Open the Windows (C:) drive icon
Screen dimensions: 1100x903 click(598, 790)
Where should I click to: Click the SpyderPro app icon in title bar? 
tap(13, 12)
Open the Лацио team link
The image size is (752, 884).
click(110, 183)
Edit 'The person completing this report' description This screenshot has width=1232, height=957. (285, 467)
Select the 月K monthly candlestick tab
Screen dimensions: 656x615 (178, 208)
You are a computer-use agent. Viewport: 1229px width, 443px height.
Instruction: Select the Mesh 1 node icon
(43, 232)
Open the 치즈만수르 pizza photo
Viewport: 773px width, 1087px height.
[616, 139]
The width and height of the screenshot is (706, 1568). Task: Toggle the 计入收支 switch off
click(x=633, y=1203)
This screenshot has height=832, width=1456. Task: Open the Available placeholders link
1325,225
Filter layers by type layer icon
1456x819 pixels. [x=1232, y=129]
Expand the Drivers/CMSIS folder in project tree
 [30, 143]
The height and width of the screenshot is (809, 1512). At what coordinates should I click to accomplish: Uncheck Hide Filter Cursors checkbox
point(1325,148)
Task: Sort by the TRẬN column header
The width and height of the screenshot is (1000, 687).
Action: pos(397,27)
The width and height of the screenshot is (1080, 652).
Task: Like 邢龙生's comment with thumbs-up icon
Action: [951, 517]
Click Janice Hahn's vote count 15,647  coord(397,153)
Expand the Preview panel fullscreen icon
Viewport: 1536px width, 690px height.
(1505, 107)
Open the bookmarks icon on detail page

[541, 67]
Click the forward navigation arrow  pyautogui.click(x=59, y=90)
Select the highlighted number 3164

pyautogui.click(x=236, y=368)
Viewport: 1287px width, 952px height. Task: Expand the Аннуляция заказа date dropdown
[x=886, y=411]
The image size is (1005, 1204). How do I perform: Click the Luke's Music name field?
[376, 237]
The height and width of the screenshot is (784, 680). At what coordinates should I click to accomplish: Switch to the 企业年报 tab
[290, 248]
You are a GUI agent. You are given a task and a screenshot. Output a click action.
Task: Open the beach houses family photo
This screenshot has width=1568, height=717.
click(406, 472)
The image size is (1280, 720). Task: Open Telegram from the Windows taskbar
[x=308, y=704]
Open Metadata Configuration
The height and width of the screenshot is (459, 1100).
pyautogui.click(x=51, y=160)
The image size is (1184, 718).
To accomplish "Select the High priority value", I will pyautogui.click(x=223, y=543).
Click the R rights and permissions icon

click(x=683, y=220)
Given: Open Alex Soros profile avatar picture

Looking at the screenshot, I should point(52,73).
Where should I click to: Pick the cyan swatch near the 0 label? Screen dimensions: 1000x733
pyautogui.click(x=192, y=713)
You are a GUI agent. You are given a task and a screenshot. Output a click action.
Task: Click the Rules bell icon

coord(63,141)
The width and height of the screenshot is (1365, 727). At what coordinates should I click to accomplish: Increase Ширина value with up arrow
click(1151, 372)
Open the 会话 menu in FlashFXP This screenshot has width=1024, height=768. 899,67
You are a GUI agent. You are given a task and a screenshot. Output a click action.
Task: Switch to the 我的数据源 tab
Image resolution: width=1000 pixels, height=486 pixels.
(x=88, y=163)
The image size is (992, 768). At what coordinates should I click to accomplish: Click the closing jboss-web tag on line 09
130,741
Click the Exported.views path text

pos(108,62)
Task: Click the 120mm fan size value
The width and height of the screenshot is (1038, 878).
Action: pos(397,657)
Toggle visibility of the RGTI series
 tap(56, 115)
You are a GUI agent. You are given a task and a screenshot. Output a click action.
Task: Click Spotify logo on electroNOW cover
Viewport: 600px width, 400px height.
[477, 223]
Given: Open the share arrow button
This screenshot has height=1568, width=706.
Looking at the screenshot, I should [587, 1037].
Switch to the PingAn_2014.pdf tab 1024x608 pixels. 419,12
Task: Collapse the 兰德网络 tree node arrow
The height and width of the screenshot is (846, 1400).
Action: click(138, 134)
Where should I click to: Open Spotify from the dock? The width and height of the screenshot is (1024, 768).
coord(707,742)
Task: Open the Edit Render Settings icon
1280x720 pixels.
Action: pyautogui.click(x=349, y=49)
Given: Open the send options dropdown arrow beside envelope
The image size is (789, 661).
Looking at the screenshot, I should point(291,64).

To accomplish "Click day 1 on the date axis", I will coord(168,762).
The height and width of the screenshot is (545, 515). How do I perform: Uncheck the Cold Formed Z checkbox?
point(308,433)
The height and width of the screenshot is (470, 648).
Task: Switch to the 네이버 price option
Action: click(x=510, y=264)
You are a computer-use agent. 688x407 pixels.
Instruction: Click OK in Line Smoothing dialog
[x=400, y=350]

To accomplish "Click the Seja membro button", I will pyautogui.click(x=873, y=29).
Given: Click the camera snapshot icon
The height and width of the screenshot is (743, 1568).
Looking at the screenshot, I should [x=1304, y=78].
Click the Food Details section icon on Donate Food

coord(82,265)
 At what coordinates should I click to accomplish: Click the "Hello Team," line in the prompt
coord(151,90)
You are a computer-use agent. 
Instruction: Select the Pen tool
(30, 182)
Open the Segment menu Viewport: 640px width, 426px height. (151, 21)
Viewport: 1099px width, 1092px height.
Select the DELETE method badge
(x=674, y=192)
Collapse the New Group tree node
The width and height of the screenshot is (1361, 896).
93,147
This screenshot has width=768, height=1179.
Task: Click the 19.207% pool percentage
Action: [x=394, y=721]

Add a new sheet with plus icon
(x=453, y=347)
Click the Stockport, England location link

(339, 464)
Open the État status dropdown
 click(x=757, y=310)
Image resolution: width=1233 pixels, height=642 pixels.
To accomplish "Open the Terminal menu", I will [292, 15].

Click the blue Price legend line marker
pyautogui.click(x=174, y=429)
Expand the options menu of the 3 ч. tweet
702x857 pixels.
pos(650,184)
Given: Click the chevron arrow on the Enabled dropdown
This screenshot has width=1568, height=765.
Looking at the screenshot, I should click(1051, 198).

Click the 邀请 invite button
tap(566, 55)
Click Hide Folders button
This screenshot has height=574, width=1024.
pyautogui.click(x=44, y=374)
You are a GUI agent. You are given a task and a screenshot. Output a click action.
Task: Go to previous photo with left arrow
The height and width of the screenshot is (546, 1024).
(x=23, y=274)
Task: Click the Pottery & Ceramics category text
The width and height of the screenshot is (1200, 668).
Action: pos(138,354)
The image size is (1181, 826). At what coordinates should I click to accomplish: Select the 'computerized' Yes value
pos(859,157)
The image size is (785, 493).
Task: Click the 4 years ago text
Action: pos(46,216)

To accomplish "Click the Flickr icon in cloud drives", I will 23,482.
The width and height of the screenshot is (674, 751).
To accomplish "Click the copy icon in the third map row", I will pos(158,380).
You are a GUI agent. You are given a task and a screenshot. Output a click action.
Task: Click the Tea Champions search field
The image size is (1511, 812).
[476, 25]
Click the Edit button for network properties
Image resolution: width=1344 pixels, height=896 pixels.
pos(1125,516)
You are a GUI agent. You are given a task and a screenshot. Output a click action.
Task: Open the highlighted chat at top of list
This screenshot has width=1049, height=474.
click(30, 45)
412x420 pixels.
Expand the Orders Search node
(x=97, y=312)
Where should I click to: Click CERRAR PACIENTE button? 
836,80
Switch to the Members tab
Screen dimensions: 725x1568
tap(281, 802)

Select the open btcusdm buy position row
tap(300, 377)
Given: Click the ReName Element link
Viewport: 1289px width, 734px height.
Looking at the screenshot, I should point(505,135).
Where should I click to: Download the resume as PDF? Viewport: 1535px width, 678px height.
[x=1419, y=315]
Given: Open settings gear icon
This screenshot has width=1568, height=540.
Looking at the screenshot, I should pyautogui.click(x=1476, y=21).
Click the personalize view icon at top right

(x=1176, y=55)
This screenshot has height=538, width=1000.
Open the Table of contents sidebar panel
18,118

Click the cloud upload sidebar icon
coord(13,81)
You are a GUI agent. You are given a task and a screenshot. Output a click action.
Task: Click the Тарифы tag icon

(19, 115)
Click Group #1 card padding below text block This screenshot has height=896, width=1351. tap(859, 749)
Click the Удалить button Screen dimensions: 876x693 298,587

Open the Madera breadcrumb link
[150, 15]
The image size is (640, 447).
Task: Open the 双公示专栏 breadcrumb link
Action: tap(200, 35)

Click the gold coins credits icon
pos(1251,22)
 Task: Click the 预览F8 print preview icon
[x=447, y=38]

***

What the task asks - Please output the exact lines of the records above, beginning with the first and stopping after the line that holds "Edit 'The person", and nothing else.

Result for this task -
Open the Windows (C:) drive icon
Screen dimensions: 1100x903 click(598, 790)
Where should I click to: Click the SpyderPro app icon in title bar? 
tap(13, 12)
Open the Лацио team link
The image size is (752, 884).
click(110, 183)
Edit 'The person completing this report' description This screenshot has width=1232, height=957. (285, 467)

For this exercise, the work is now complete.